A las 12.30 volví a oír la campanita y, luego de echarle otra mirada a la bola de mi vecino, fui a apostarme a la parada del tren, donde pensaba recibir a mis amigos que son una pareja de finlandeses, no muy habituados ni a Empúries ni, en realidad, a ningún otro lugar que quede más al sur de Estonia. Como en la ocasión anterior, mis amigos pasaron de largo de regreso a L'Escala, ya sin júbilo, con un ánimo brumoso donde noté cierta aprensión. "Necesito un largo día finlandés, tan largo como 40 días corrientes"; estas líneas de Bernardo Atxaga iba yo rumiando rumbo a mi sombra para no pensar demasiado en la conducta excéntrica de mis amigos finlandeses.
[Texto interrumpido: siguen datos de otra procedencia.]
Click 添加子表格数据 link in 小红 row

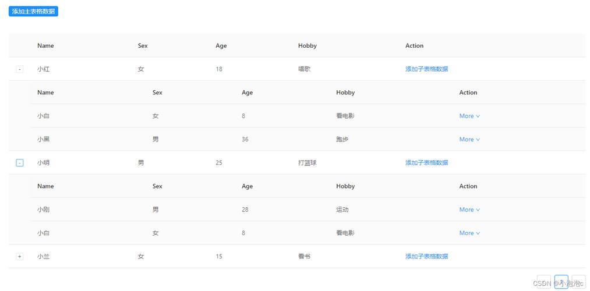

Reemprendí mi lectura, pero inmediatamente la suspendí, pues con el rabillo del ojo vi que la bola que tenía mi vecino en la frente no observaba síntomas de remisión, al contrario: palpitaba con un vigor que denotaba sus inmensas ganas de vivir. Treinta y cinco minutos después volvió a sonar la campanita del tren y yo, que ya había acudido dos veces infructuosas a la parada, decidí permanecer de pie junto a mi sombra y recibir desde ahí a mis amigos finlandeses. Para mi sorpresa, el tren volvió a pasar de largo hacia Sant Martí, pero ahora mis amigos me miraban con nerviosismo y me hacían señas que no entendía, como si en lugar de dos finlandeses excéntricos que buscaban agotar las vistas del litoral de Empúries, fueran dos turistas que no podían bajarse del tren; y aquí fue donde pensé aquello de que es tan serio que te deje el tren, como que el tren no quiera dejarte bajar. Regresé a mi sombra junto a la bola viva y palpitante de mi vecino, y abrí mi libro pensando que no iba a levantarme otra vez por más que sonara la campanita; tenía la sensación de que mis amigos iban a pasarse el verano yendo y viniendo de L'Escala a Sant Martí d'Empúries, en ese inexplicable viaje en tren que ya empezaba a ser tan largo como un largo día finlandés.